Под конец, пожав мне руку и сказав: – Умней и богатей, сынок! – президент растаял в воздухе.

«In Franklin we trust!» – заорал я, и получил резкий глухой удар локтём в рёбра. Да, жена не любила когда я ору ночью по-английски.

Наступило заветное утро, и пора было ехать на собеседование. Побрившись и одевшись поприличнее, я почувствовал себя как минимум менеджером среднего звена, средней руки риэлтором, или ещё кем-нибудь средним. (Буддисты, к примеру, очень уважают середину, да и Хуй Ши солидарен с ними в этом вопросе).

Хочешь работать – плати деньги!

Приехав в Москву и поплутав немного по переулкам, я нашёл нужное мне строение. Весьма удивляло то, что здание продолжало строиться, и в то время как в одном его углу уже располагались офисы, в другом еще кипели строительные работы и бегали гасторбайтеры.

В дверях меня встретил огромный, но весьма учтивый охранник, и проводил в один из кабинетов.

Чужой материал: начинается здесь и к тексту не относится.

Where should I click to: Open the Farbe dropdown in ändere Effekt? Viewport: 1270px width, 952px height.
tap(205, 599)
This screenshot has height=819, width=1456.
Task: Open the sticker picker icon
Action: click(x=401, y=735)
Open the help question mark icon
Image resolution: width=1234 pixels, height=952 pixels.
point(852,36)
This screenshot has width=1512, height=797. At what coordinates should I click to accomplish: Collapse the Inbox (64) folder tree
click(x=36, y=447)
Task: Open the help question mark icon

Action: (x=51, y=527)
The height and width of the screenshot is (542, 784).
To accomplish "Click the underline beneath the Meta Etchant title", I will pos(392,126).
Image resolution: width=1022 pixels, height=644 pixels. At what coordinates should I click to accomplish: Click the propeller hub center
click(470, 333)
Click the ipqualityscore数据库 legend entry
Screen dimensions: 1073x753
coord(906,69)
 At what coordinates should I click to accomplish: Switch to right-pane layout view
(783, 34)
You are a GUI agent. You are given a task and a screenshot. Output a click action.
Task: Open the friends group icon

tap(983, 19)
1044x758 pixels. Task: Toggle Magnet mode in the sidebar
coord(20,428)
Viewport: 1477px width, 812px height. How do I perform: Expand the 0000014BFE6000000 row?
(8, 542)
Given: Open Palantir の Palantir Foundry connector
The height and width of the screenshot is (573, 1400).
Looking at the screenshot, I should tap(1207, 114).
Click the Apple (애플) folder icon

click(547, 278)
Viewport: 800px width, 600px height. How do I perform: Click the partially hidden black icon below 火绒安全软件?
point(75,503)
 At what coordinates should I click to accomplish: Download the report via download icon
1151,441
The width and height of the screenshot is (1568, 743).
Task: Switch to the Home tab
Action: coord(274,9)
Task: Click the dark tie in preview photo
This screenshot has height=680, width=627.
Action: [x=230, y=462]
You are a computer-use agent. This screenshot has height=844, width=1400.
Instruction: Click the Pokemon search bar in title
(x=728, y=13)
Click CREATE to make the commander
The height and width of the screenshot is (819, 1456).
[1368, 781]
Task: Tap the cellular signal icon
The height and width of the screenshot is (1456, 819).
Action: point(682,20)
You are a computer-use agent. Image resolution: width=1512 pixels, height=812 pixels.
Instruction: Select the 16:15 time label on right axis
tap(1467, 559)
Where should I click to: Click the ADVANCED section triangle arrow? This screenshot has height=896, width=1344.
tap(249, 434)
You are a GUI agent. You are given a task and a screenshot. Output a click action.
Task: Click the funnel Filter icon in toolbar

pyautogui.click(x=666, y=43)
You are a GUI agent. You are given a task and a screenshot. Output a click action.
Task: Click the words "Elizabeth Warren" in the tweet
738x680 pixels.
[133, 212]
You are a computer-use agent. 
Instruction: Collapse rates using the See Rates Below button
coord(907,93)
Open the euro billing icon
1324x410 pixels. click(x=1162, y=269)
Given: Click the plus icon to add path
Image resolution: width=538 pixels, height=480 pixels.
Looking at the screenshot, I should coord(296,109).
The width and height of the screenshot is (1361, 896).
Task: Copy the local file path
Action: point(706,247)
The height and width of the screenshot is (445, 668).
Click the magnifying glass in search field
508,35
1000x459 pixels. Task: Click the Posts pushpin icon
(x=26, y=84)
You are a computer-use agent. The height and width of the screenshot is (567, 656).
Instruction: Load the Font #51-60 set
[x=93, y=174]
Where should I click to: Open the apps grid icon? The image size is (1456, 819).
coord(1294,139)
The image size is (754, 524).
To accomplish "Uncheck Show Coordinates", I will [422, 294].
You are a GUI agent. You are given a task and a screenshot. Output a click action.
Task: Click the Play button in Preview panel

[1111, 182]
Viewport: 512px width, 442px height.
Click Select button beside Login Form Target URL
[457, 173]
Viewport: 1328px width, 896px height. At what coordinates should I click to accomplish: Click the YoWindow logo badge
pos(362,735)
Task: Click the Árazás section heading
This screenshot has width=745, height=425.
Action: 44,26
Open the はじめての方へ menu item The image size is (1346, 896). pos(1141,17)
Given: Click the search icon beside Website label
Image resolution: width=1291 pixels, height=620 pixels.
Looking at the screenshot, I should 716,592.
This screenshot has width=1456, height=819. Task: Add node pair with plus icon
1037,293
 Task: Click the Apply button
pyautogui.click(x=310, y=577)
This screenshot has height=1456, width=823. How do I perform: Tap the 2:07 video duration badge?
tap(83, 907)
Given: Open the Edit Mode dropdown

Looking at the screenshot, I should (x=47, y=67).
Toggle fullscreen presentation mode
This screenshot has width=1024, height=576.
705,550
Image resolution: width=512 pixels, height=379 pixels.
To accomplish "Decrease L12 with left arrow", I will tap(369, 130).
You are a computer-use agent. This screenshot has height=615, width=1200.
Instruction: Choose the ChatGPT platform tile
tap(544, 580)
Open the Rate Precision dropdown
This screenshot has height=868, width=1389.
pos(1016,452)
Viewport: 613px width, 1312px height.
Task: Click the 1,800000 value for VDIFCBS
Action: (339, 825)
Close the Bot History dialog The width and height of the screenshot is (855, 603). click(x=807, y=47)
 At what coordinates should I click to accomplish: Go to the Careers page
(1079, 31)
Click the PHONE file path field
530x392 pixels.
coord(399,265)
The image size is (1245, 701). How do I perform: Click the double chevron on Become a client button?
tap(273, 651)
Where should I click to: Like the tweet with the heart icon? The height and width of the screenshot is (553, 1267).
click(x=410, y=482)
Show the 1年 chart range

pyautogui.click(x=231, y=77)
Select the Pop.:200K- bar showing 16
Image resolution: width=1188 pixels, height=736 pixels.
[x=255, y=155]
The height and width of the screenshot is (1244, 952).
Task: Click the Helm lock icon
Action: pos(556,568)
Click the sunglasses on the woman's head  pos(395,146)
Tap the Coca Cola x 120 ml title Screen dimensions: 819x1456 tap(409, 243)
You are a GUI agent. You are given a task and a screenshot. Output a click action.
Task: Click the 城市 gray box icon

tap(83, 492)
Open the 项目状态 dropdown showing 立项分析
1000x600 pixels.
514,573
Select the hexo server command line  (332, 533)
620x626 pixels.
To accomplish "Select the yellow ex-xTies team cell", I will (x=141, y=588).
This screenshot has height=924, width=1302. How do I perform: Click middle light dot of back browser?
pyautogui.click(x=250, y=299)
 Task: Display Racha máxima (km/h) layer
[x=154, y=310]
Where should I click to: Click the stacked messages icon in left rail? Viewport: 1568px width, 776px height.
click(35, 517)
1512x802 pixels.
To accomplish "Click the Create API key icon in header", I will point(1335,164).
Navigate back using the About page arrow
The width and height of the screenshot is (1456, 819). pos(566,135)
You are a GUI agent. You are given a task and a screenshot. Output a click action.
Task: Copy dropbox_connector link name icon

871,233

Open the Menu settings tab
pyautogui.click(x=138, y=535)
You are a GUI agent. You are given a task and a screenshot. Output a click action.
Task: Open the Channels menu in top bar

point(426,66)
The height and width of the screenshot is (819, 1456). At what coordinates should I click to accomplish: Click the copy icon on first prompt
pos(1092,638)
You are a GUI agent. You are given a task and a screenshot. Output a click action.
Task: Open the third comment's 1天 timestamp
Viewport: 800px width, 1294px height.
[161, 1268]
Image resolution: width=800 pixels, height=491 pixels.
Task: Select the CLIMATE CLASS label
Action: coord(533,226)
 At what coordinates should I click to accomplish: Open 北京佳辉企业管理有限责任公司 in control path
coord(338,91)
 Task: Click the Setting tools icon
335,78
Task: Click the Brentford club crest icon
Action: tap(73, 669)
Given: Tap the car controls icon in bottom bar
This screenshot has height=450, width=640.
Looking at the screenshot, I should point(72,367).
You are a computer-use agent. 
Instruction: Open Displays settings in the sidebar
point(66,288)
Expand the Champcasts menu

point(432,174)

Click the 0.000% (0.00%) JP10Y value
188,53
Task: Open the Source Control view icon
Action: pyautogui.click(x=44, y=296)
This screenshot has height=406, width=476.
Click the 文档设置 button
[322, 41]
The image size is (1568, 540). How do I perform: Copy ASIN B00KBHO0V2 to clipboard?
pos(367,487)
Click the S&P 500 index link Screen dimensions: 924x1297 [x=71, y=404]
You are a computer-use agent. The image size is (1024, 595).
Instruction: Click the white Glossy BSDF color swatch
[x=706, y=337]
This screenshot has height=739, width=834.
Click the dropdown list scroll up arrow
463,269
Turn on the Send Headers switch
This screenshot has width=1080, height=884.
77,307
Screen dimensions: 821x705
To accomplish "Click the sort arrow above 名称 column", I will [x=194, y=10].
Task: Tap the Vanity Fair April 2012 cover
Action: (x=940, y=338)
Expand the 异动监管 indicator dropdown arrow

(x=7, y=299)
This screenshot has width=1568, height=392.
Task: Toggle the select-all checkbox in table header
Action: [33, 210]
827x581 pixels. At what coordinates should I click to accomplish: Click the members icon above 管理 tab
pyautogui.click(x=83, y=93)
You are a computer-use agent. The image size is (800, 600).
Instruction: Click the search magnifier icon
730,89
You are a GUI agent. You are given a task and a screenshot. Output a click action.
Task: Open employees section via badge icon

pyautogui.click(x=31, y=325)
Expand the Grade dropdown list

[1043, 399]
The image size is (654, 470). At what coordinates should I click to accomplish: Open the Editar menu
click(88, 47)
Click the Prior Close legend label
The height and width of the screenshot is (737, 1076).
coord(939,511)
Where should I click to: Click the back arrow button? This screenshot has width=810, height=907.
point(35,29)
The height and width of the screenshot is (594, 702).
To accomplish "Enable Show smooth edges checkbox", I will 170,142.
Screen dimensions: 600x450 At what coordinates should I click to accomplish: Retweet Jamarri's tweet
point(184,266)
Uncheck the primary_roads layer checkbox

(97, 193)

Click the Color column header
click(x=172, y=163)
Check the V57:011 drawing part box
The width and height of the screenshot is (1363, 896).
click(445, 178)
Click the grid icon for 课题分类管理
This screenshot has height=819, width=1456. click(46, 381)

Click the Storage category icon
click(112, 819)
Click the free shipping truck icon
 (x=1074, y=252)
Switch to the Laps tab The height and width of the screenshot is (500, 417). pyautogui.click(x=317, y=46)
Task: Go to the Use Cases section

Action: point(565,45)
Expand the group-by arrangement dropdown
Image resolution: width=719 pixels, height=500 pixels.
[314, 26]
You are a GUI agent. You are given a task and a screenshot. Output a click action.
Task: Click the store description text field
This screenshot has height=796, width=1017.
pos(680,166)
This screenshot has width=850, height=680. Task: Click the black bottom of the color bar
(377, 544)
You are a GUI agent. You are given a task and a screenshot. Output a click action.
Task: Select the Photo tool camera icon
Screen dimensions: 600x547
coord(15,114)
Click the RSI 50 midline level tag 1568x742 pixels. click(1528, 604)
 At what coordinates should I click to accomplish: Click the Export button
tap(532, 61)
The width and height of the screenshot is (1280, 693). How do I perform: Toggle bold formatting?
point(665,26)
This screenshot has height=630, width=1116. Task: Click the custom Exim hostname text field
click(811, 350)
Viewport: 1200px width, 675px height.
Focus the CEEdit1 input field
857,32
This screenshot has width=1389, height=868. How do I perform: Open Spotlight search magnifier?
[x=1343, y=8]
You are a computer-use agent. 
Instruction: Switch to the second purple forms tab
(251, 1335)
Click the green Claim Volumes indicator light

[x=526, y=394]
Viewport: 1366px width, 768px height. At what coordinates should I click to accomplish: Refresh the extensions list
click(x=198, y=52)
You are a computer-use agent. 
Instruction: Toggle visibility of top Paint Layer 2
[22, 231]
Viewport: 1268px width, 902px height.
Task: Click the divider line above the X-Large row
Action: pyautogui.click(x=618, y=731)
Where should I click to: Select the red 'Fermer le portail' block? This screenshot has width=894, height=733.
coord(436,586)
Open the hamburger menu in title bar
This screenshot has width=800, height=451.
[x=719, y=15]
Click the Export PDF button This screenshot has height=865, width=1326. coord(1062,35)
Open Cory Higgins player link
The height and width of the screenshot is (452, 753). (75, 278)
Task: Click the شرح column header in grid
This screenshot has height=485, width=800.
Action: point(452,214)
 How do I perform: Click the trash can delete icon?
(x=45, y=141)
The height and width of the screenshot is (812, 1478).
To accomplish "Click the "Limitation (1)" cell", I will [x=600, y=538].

Там я обнаружил человек 10 разношёрстной публики, старательно заполнявших анкеты.

Судя по одежде и изможденно-обречённым лицам, люди эти, как и я, прибыли из области, и заполняемая ими анкета была, как минимум, десятая на этой неделе. Сдав анкеты охраннику и дождавшись вызова, кандидаты исчезали за дверьми и больше не возвращались. Наконец, настала и моя очередь.

Пройдя в соседний недостроенный офис и обнаружив в нём занятную женщину, изучающую мою анкету, я поздоровался и сел в предложенное кресло.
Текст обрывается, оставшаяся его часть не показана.